ABOUT THIS TASK - Type out the entries again, keeping every word unchanged.

Saved entries
§ §

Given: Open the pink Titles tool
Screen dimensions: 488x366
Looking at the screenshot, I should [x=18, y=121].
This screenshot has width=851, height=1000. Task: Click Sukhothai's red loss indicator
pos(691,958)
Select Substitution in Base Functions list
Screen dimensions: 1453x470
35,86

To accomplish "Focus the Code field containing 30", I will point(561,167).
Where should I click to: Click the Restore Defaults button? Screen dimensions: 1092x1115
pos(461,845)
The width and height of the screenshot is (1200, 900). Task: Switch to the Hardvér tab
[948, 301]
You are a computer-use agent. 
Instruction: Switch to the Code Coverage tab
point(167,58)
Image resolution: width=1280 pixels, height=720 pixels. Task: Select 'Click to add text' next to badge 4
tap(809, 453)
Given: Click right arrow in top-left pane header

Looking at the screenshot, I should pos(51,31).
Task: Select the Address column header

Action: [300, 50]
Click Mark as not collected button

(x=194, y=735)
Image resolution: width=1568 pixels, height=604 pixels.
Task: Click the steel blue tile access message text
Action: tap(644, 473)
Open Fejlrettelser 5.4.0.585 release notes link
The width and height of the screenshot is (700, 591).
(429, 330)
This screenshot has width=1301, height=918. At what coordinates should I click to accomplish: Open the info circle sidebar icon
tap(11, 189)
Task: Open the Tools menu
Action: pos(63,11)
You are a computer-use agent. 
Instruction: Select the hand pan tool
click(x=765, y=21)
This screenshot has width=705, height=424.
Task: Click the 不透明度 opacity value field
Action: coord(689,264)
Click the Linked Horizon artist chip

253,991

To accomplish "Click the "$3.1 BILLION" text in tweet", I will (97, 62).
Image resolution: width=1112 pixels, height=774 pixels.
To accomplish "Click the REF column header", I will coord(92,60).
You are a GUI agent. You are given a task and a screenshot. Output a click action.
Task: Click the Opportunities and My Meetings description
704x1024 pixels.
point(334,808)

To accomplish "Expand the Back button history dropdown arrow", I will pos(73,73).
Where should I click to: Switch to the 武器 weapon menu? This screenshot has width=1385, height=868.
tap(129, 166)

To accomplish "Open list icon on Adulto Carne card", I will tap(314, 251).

§ §

TASK RESPONSE -
Given: Open the pink Titles tool
Screen dimensions: 488x366
Looking at the screenshot, I should [x=18, y=121].
This screenshot has width=851, height=1000. Task: Click Sukhothai's red loss indicator
pos(691,958)
Select Substitution in Base Functions list
Screen dimensions: 1453x470
35,86

To accomplish "Focus the Code field containing 30", I will point(561,167).
Where should I click to: Click the Restore Defaults button? Screen dimensions: 1092x1115
pos(461,845)
The width and height of the screenshot is (1200, 900). Task: Switch to the Hardvér tab
[948, 301]
You are a computer-use agent. 
Instruction: Switch to the Code Coverage tab
point(167,58)
Image resolution: width=1280 pixels, height=720 pixels. Task: Select 'Click to add text' next to badge 4
tap(809, 453)
Given: Click right arrow in top-left pane header

Looking at the screenshot, I should pos(51,31).
Task: Select the Address column header

Action: [300, 50]
Click Mark as not collected button

(x=194, y=735)
Image resolution: width=1568 pixels, height=604 pixels.
Task: Click the steel blue tile access message text
Action: tap(644, 473)
Open Fejlrettelser 5.4.0.585 release notes link
The width and height of the screenshot is (700, 591).
(429, 330)
This screenshot has width=1301, height=918. At what coordinates should I click to accomplish: Open the info circle sidebar icon
tap(11, 189)
Task: Open the Tools menu
Action: pos(63,11)
You are a computer-use agent. 
Instruction: Select the hand pan tool
click(x=765, y=21)
This screenshot has width=705, height=424.
Task: Click the 不透明度 opacity value field
Action: coord(689,264)
Click the Linked Horizon artist chip

253,991

To accomplish "Click the "$3.1 BILLION" text in tweet", I will (97, 62).
Image resolution: width=1112 pixels, height=774 pixels.
To accomplish "Click the REF column header", I will coord(92,60).
You are a GUI agent. You are given a task and a screenshot. Output a click action.
Task: Click the Opportunities and My Meetings description
704x1024 pixels.
point(334,808)

To accomplish "Expand the Back button history dropdown arrow", I will pos(73,73).
Where should I click to: Switch to the 武器 weapon menu? This screenshot has width=1385, height=868.
tap(129, 166)

To accomplish "Open list icon on Adulto Carne card", I will tap(314, 251).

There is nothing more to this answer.